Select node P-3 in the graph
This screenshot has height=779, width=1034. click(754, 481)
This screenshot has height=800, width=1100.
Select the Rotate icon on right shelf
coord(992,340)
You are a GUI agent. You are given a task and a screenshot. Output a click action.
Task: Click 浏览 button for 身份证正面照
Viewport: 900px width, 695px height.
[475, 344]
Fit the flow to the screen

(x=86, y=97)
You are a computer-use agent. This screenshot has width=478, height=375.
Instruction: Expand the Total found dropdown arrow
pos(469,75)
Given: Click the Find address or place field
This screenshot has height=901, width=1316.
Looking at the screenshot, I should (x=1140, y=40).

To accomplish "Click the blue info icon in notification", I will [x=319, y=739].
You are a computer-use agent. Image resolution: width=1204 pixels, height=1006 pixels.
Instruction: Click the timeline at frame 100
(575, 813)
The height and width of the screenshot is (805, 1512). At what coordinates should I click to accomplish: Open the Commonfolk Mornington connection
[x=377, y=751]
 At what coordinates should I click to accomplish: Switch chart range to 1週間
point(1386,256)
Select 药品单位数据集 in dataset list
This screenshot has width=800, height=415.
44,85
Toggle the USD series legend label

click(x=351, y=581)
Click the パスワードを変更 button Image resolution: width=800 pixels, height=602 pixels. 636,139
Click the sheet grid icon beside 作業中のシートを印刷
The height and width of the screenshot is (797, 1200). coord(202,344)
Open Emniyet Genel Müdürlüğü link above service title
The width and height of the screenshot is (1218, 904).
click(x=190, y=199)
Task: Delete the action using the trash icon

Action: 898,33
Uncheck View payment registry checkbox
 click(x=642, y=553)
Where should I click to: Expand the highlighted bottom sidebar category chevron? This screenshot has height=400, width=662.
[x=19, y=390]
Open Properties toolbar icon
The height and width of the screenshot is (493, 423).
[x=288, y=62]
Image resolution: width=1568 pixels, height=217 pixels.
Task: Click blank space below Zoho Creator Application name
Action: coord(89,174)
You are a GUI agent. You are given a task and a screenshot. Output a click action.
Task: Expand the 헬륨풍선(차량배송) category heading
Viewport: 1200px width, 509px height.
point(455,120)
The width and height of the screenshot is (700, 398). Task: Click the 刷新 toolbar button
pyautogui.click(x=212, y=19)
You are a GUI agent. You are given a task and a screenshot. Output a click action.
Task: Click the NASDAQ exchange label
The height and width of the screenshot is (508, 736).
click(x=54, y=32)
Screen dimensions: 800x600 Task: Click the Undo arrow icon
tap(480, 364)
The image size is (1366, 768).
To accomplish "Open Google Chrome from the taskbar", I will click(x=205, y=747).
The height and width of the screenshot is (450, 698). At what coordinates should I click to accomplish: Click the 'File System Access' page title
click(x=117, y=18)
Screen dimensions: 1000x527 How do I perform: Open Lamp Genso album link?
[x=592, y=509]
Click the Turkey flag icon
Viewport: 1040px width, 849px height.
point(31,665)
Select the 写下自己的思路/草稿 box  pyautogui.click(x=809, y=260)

•••

■ **WHAT YOU HAVE TO DO**:
Within the records above, the line carrying "Screen dimensions: 800x600" starts the range and the last line ends it. Set down that range exactly.

■ **REPLY TO THE EXERCISE**:
Screen dimensions: 800x600 Task: Click the Undo arrow icon
tap(480, 364)
The image size is (1366, 768).
To accomplish "Open Google Chrome from the taskbar", I will click(x=205, y=747).
The height and width of the screenshot is (450, 698). At what coordinates should I click to accomplish: Click the 'File System Access' page title
click(x=117, y=18)
Screen dimensions: 1000x527 How do I perform: Open Lamp Genso album link?
[x=592, y=509]
Click the Turkey flag icon
Viewport: 1040px width, 849px height.
point(31,665)
Select the 写下自己的思路/草稿 box  pyautogui.click(x=809, y=260)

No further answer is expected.